O gemide ah ben de olsaydım...

"Kambersiz düğün olmaz"; binaenaleyh Suriye'nin düşürdüğü uçak krizi hakkında dosta düşmana parmak ısırtan cinsinden bir analiz yapmaklığım kaçınılmaz görünüyor.

Vatana fedâ olsun, yapayım ama askerlik sanatından anlamam pek, strateji ve jeopolitik ilimlerinde derinliğim de yoktur; dış politikadaki vukûfiyetim köy kahvesinde konu açıldığında susmayı bilecek seviyede olup silah teknolojileri konusundaki mütebahhirem, II. Dünya Savaşı sıralarında kullanılan M1 piyade tüfeği, 12.7'lik ağır makineli, 104 milimetrelik obüs bataryası, sürgülü hesap cetveli, minkale ve hemen yanıbaşımızdaki uçaksavar taburunun kullandığı 40 milimlik toptan ileriye gitmez. Anlayın artık, yıllardan beri "Çağdışı"yım ben. Bir ileri gözetleme subayı olarak başparmakla mesafe tahmininin o basit formülünü bile unuttum gitti...

Olsun, yine de bir tahlil yapmam gerekiyor, zira Kambersiz düğün olmaz; Kamber kim diyeceksiniz? Rivayet muhtelif; benim bildiğim Hz. Ali'nin kölesi. Bir ara yoğun meşguliyetinden ötürü Hz. Ali'nin nikâh kıymak için Kamber'i görevlendirdiği tezini ileri sürenler, atasözüne mantıklı bir izah getiriyorlarsa da palavra olma ihtimâli yüksektir; en mâkul ihtimâl, "Köyün delisi" şıkkıdır. Evet, köyün delisi en mânidar seçenek!

Analize girişmeden önce "Konu hakkında ön bilgi toplayayım; havaya gireyim!" diye düşünerek terhis olduktan sonra hayli zaman sakladığım harici askerî elbisemi aradım, bulamadım; bot, şapka, palaska ne varsa hanım evden uçurmuş çoktan. Ben de bu satırları, bana Polatlı'daki Topçu ve Füze Okulu günlerini hatırlatan ve halen çekmecemde sakladığım asteğmenlik rütbeme bakarak kaleme alıyorum; biliyorsunuz asteğmen rütbesi domino taşına ve kibrit kutularındaki kava benzeyen bir şekil taşır. Sair köşe yazarlarının düşen uçak krizi hakkında yorum döktürürken benim kadar olsun ciddi bir ön hazırlık yaptıklarını sanmıyorum; bu bakımdan söyleyeceklerimin onlarınkine nazaran daha ciddi olduğunu peşinen iddia edebilirim.

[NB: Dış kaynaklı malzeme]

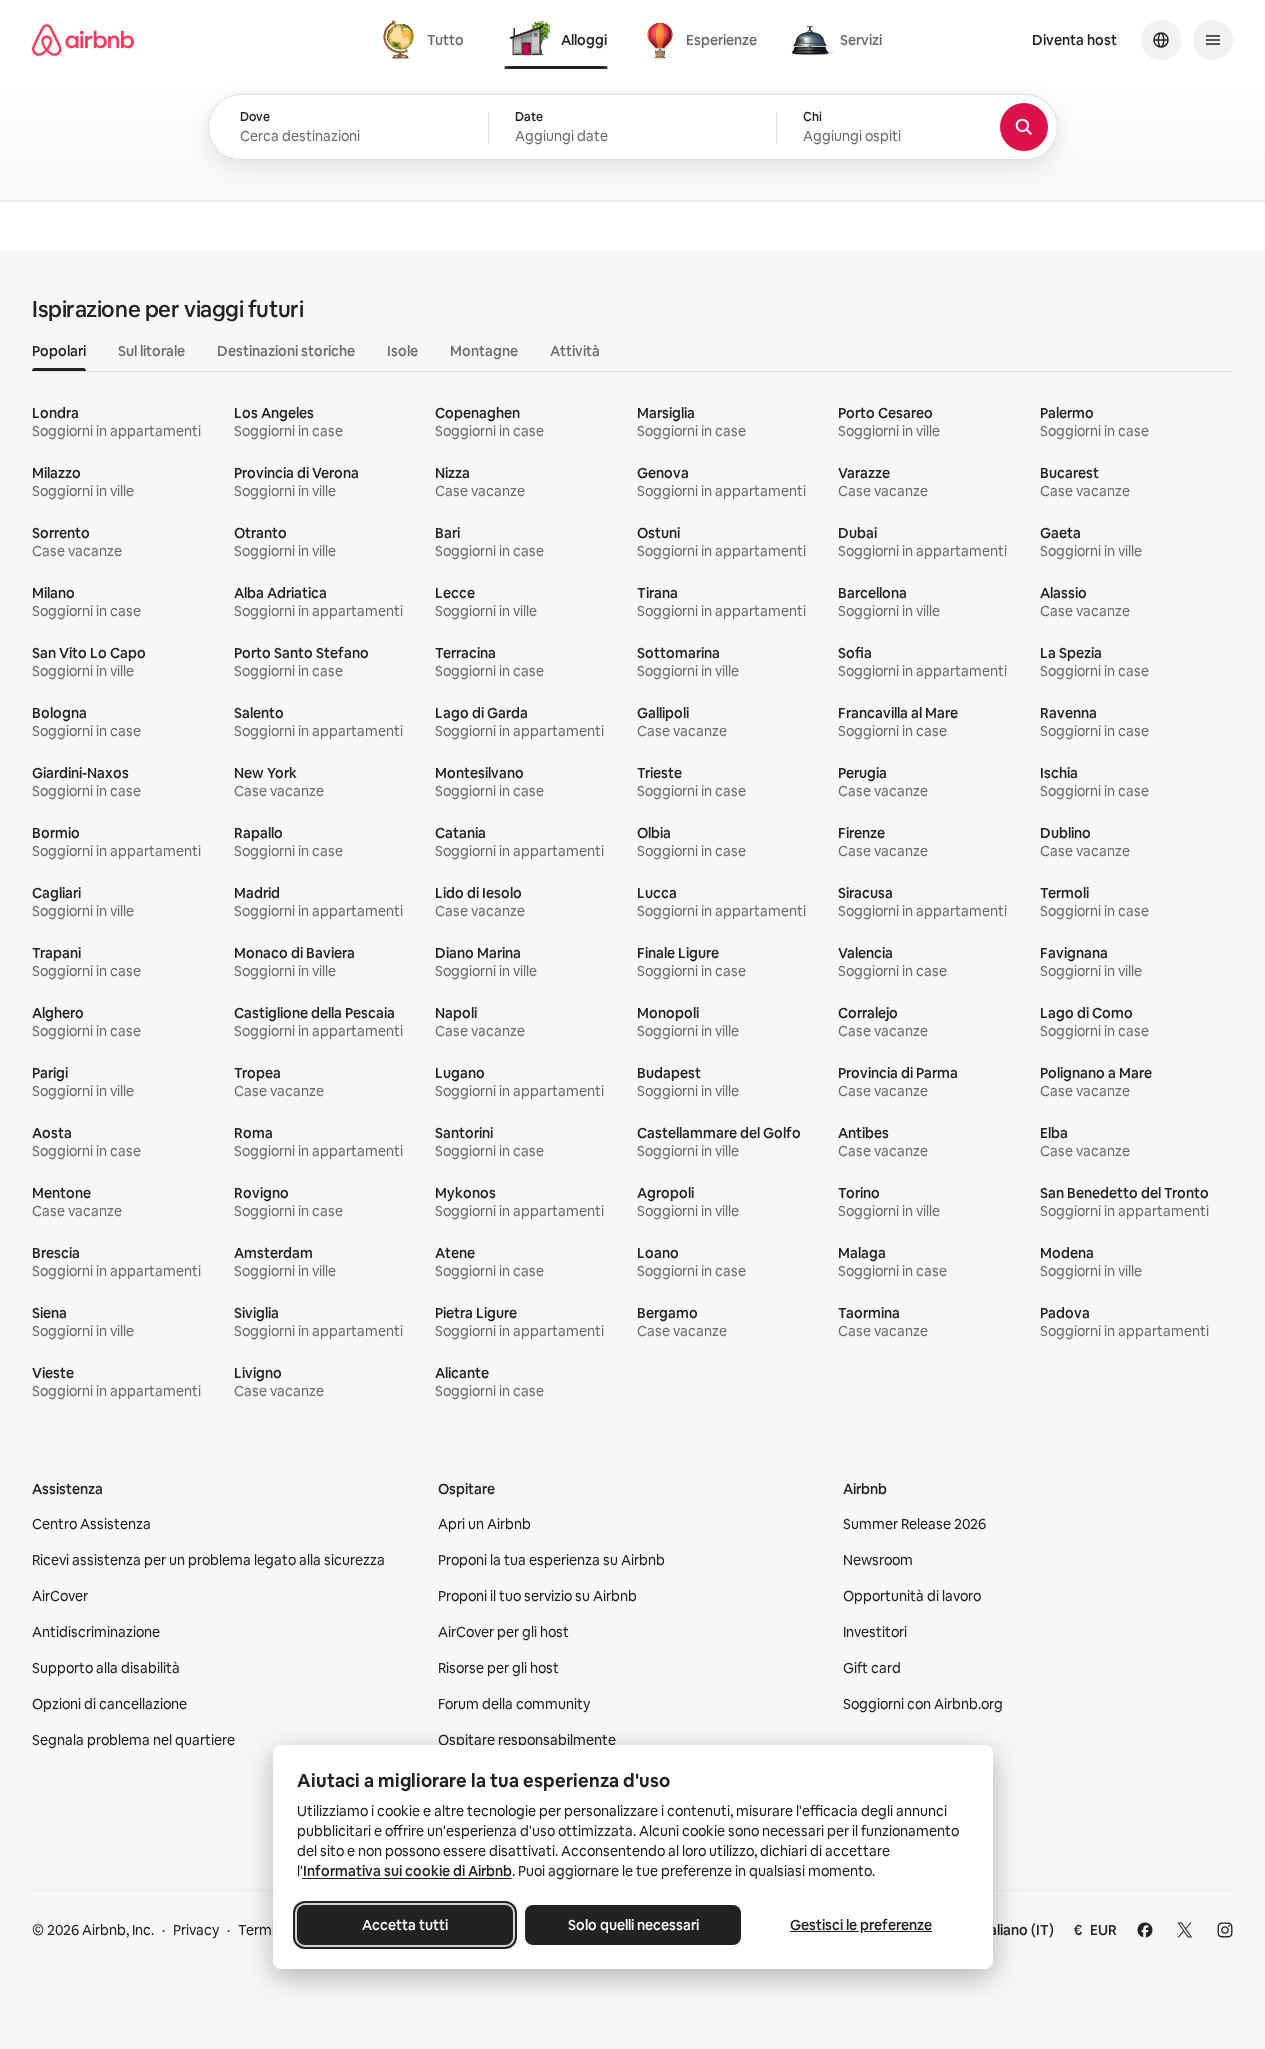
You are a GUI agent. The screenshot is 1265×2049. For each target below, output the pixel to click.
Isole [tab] (402, 351)
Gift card (872, 1668)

Tam analize başlarken birinci ve ikinci Körfez Savaşı arefesinde ekranlara seğirterek ellerine bir değnek alıp harita başında, "Amerikalılar şurdan girer, şaak diye burdan çıkarlar" şeklinde saf seyircilere "Briefing" veren emekli ordu mensuplarının, bilahire nasıl mahcup, hatta madara olduklarını hatırlayınca, işi daha ciddi tutmak gerektiğini anladım. Yeterince gözlem ve inceleme, hatta araştırma yapmadan meseleye dalıvermek olmazdı; o yüzden şöyle bir yaklaşım geliştirmeye karar verdim.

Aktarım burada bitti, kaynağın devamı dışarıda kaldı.